Remember Bill Clinton donning his aviator glasses and tenor saxophone on an early 90s David Letterman Show? Now that was stagecraft at its best. We were hooked!
There is, it seems, a subtle coolness afforded the musician when he masters and shares an instrument’s refrain with an audience. Melodic and harmonic connections often speak in a subtle but unifying way lost in speech.
The experienced instrumentalist creates a dialect all her own based on musical interpretation, tone characteristics and improvisation.
This expression, while moving the audience, also reflects the artist’s point of view and vision – a bearing of the soul.
Individuals who hone their skills in ensembles, especially, discover how their musical contributions enhance the texture of the ensemble’s larger product.
Percussionists learn that their staccato rim shots and syncopated strikes on the bass drum provide a heartbeat to the symphonic work.
French horn players, violists, and tenor saxophonists recognize that the countermelodies on their copies of sheet music dance with the melodies shaped and served by the soprano instruments.
Low brass and low string musicians grasp the idea that whole notes and “walking bass” passages assigned to their row in the ensemble, provide depth, richness and darkness to the tapestry of the whole.
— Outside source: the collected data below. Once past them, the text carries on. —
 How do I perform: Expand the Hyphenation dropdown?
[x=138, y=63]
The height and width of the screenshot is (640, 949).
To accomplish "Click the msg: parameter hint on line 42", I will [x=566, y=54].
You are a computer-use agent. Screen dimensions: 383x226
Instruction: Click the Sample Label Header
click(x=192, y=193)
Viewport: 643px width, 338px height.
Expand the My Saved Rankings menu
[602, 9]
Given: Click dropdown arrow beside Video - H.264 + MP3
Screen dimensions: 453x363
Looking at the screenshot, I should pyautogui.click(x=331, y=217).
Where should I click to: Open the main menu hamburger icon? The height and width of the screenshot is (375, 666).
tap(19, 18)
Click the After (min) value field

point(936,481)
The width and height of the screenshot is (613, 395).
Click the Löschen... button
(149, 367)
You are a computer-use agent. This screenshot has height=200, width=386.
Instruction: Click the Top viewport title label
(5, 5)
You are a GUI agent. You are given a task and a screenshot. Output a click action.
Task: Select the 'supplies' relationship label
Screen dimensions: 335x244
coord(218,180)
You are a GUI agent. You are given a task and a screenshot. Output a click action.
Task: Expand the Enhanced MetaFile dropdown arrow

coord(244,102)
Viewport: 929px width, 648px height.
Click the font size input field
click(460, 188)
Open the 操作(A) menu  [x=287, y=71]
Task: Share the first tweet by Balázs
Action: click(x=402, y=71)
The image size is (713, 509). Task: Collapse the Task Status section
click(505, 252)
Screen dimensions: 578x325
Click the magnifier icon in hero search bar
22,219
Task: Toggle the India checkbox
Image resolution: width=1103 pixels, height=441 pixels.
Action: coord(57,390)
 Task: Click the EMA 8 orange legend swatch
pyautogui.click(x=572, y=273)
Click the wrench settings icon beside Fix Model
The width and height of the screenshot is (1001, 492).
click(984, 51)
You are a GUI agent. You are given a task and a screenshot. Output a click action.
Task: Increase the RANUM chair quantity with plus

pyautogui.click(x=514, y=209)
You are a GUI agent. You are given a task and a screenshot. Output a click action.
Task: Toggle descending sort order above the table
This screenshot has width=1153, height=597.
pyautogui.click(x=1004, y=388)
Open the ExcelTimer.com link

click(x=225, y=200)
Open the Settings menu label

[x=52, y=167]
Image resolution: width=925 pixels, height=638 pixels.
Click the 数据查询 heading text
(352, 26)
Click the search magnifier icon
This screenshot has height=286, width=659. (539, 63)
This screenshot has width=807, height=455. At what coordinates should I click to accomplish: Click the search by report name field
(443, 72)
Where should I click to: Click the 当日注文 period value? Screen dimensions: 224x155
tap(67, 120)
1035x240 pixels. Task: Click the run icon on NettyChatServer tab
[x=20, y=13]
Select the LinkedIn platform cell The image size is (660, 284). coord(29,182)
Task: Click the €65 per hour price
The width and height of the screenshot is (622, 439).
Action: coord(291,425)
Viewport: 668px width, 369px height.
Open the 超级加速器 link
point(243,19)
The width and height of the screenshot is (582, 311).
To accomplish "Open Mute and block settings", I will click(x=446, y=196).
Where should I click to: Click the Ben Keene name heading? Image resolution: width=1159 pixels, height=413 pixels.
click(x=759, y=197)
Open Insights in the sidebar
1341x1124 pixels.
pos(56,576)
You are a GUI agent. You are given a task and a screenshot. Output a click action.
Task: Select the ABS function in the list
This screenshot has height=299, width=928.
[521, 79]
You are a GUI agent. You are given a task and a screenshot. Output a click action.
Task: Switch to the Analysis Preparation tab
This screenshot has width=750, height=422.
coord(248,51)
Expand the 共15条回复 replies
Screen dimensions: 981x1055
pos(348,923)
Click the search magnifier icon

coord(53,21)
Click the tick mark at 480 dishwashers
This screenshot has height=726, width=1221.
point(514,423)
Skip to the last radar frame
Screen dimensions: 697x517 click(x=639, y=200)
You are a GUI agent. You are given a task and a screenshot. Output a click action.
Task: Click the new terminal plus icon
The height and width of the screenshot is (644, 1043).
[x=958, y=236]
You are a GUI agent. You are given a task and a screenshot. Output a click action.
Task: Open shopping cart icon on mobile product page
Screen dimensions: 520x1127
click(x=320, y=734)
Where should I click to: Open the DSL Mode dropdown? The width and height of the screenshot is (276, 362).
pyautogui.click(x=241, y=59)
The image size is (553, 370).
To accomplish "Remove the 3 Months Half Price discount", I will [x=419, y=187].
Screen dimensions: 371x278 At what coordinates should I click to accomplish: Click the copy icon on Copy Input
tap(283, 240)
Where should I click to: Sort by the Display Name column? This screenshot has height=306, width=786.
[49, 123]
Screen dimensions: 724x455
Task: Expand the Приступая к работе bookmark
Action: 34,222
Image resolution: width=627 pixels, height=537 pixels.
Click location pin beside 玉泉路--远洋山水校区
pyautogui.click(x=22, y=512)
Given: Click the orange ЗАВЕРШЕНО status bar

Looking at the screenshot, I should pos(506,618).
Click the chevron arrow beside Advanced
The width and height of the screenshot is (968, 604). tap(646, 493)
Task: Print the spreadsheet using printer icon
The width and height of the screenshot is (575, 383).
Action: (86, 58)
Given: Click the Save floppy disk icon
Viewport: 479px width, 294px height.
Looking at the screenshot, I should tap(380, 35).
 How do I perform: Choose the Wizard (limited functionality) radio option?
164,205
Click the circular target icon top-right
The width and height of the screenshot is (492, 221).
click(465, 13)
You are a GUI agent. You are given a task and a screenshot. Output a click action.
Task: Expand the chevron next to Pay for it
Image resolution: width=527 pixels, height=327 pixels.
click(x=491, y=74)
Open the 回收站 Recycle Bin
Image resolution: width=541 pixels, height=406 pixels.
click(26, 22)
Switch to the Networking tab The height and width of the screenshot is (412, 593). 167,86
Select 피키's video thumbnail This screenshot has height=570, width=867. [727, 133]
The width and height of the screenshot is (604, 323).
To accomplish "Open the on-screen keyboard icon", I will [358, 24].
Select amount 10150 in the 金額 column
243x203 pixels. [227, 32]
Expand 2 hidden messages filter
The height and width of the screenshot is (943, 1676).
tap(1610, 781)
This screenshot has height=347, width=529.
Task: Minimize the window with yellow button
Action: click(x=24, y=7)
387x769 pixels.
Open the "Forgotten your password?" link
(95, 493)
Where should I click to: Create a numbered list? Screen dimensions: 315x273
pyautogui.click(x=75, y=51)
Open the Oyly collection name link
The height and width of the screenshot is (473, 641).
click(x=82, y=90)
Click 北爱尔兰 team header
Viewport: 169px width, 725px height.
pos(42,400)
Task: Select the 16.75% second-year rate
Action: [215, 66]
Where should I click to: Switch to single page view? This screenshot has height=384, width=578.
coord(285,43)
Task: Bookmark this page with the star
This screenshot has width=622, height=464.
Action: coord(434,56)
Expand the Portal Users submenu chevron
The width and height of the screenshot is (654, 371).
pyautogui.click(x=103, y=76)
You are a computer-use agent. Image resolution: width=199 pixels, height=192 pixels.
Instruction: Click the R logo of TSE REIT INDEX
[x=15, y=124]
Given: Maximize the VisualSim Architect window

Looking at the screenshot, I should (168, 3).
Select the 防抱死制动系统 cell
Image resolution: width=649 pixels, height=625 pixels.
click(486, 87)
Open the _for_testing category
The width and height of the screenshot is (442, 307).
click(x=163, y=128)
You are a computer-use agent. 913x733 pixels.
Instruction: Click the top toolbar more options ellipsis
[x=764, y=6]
When the product offered by the ensemble is intone and balanced, it speaks of the ways individual musicians learn to listen to one another and work as a unit.
This cohesive quality in the ensemble reaches beyond the practice space and concert hall.
Relationships nurtured by musical encounters with Silvestre ballads and Sousa marches, offer musicians an expanded sense of purpose and place.
Friendships flourish when music is a common thread. Servant leadership is fostered within the laboratory of ensemble, as the symbiotic nature of music requires give and take, ebb and flow from all members of the unit.
The cognitive benefits of musicianship are also well known and widely appreciated. The moment a young band or string student begins to explore time and key signatures, neuropathways become electrified by moving bites of information and a flood of concepts and constructs.
In addition to enhancing auditory processing, computation, and interpretive skills, music provides a macro-scale restructuring of the brain’s architecture.
While the composition on the music stand may be complex and nuanced, its benefits to the brain are simple but sublime.
Like a giant hair detangler, music helps the brain work in a more efficient manner. Leading-edge, gerontology studies are also exploring the ways musicianship may offset or delay cognitive decline in older adults.
Not surprisingly, engagement with musical instruments affords musicians physiological benefits.
Among the most obvious benefits of practicing an instrument occur in the domain of motor coordination.
Whether learning finger positions on a rotary valve euphonium, or stick position on a marching snare drum, a musician’s fine motor skills improve over time.
Add masterwork compositions and professional-grade instruments to the conversation, and suddenly motor skills receive a daily workout. For wind players, there may also be a sleep benefit to musicianship.
Peer-reviewed research conducted by scientists at Sree Balaji Medical College and Hospital in Tamil Nadu, India, seems to indicate that wind musicians are less like to develop obstructive and potentially life-threatening sleep apnea than the general population. Amazingly, playing Holtz by day may lead to sweeter slumber at night.
Trysts with Hendrix, Clapton, and Williams may be all the incentive that many aspiring musicians need to begin a lifetime exploration of the classical and contemporary literature that sings the human story with andantes and adagios.
However, for those desiring more proof that joining the ranks of the world’s instrumentalists enhances the quality of life, evidence abounds.
Strike up the band, warmup the orchestra, and contribute your “voice” to the score if you desire a sharper mind, deepened relationships, and a well-tuned body.
As for the music, enjoy its texture and tones while giving thanks for the ranks of musicians – both past and present – who add color and grace to the tapestry of our life together.